**Your instructions**:
Exact copies of the lines from the line containing "Pemkot Tual (76, 2524)" through the last line of the entries below are the whole answer.

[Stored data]
=== Section Start ===
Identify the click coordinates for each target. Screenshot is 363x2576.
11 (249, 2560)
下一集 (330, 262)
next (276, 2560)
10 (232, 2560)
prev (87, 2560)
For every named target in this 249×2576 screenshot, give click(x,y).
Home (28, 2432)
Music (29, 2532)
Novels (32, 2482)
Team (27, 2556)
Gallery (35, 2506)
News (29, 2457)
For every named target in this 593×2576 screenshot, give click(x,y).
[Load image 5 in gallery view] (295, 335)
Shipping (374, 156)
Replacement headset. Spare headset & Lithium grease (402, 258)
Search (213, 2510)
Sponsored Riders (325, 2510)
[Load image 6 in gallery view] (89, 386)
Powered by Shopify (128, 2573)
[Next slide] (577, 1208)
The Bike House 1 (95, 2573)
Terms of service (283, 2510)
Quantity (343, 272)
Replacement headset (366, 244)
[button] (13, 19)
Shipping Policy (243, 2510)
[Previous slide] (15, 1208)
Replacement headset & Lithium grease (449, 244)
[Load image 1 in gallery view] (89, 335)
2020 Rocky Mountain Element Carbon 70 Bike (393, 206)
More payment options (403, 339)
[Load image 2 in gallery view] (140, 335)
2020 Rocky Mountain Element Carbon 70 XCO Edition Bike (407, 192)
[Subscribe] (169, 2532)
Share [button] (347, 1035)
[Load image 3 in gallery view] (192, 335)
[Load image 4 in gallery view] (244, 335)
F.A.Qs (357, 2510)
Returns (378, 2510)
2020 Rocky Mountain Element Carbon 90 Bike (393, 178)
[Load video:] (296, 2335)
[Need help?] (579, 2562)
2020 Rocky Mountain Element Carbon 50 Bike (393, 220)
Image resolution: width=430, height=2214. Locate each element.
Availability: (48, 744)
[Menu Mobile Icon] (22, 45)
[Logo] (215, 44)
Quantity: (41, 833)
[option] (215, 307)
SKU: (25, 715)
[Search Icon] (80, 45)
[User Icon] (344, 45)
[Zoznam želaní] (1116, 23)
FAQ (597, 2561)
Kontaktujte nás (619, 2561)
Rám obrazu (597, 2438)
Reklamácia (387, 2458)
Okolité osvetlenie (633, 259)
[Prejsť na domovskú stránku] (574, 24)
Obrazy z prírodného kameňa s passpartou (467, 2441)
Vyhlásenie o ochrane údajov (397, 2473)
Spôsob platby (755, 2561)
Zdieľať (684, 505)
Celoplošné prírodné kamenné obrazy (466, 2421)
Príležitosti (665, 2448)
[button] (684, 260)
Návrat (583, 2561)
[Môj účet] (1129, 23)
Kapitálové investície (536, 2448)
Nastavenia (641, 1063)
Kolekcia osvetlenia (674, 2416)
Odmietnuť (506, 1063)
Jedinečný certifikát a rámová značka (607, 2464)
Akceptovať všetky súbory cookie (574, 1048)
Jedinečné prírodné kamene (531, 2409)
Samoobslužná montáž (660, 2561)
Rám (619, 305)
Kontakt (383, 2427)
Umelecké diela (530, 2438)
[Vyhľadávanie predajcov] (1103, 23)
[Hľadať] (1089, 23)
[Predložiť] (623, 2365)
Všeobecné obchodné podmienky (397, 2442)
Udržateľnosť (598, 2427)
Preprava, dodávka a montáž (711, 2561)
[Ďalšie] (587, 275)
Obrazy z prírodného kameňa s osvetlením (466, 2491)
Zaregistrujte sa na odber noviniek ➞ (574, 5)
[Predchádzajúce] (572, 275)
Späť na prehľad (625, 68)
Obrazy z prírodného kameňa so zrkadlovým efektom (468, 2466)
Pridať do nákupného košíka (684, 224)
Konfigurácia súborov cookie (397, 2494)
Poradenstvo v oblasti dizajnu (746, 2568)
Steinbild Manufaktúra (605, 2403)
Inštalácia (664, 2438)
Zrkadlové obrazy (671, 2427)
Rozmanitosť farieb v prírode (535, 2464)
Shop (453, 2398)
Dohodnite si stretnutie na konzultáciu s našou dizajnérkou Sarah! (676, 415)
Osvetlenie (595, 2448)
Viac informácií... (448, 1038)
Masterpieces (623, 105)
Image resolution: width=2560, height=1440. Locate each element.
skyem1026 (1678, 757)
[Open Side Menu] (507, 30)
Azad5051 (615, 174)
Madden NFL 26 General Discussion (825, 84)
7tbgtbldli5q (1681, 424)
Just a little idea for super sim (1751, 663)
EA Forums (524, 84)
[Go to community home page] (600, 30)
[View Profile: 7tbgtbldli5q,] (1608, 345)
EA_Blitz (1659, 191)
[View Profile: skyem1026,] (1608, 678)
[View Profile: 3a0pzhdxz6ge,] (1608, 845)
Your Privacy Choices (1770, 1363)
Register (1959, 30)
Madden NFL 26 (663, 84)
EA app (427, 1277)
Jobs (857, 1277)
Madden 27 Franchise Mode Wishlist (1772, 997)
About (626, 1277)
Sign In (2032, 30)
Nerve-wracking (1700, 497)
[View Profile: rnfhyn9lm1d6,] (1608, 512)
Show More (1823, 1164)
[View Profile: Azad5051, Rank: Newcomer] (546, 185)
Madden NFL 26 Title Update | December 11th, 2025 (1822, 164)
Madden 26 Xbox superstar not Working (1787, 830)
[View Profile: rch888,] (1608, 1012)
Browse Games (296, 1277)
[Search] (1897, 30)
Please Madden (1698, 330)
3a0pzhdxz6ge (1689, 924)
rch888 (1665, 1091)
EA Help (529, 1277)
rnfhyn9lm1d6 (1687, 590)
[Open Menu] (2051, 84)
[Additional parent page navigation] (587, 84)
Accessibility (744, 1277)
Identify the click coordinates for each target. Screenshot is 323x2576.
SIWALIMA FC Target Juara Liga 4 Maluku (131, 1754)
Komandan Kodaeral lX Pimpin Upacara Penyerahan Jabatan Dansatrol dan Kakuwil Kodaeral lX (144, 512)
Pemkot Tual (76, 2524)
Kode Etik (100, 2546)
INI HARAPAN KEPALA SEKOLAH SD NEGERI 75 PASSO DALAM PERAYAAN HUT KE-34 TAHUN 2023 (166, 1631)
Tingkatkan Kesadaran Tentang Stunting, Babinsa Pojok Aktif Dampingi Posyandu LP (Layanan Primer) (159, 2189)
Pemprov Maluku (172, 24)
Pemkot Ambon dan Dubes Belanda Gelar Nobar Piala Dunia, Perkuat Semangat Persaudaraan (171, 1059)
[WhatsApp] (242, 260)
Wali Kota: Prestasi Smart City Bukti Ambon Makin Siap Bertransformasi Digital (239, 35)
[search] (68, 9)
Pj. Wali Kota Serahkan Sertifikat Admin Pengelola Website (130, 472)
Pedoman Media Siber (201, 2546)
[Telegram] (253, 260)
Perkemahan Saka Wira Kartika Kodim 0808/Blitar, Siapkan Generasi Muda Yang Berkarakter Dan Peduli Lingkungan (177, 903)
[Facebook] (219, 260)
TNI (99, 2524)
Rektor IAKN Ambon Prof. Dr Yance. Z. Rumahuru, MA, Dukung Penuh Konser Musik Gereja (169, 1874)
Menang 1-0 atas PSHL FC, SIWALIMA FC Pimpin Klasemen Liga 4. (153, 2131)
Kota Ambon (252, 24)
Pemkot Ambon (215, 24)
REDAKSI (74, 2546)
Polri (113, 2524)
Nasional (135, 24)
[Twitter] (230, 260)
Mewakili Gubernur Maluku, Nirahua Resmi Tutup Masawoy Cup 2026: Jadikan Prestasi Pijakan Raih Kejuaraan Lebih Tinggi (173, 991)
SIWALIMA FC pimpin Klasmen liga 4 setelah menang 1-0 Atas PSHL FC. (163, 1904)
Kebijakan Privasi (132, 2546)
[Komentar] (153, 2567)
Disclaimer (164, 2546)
=== Section End ===
**Finished exercise**:
Pemkot Tual (76, 2524)
Kode Etik (100, 2546)
INI HARAPAN KEPALA SEKOLAH SD NEGERI 75 PASSO DALAM PERAYAAN HUT KE-34 TAHUN 2023 (166, 1631)
Tingkatkan Kesadaran Tentang Stunting, Babinsa Pojok Aktif Dampingi Posyandu LP (Layanan Primer) (159, 2189)
Pemprov Maluku (172, 24)
Pemkot Ambon dan Dubes Belanda Gelar Nobar Piala Dunia, Perkuat Semangat Persaudaraan (171, 1059)
[WhatsApp] (242, 260)
Wali Kota: Prestasi Smart City Bukti Ambon Makin Siap Bertransformasi Digital (239, 35)
[search] (68, 9)
Pj. Wali Kota Serahkan Sertifikat Admin Pengelola Website (130, 472)
Pedoman Media Siber (201, 2546)
[Telegram] (253, 260)
Perkemahan Saka Wira Kartika Kodim 0808/Blitar, Siapkan Generasi Muda Yang Berkarakter Dan Peduli Lingkungan (177, 903)
[Facebook] (219, 260)
TNI (99, 2524)
Rektor IAKN Ambon Prof. Dr Yance. Z. Rumahuru, MA, Dukung Penuh Konser Musik Gereja (169, 1874)
Menang 1-0 atas PSHL FC, SIWALIMA FC Pimpin Klasemen Liga 4. (153, 2131)
Kota Ambon (252, 24)
Pemkot Ambon (215, 24)
REDAKSI (74, 2546)
Polri (113, 2524)
Nasional (135, 24)
[Twitter] (230, 260)
Mewakili Gubernur Maluku, Nirahua Resmi Tutup Masawoy Cup 2026: Jadikan Prestasi Pijakan Raih Kejuaraan Lebih Tinggi (173, 991)
SIWALIMA FC pimpin Klasmen liga 4 setelah menang 1-0 Atas PSHL FC. (163, 1904)
Kebijakan Privasi (132, 2546)
[Komentar] (153, 2567)
Disclaimer (164, 2546)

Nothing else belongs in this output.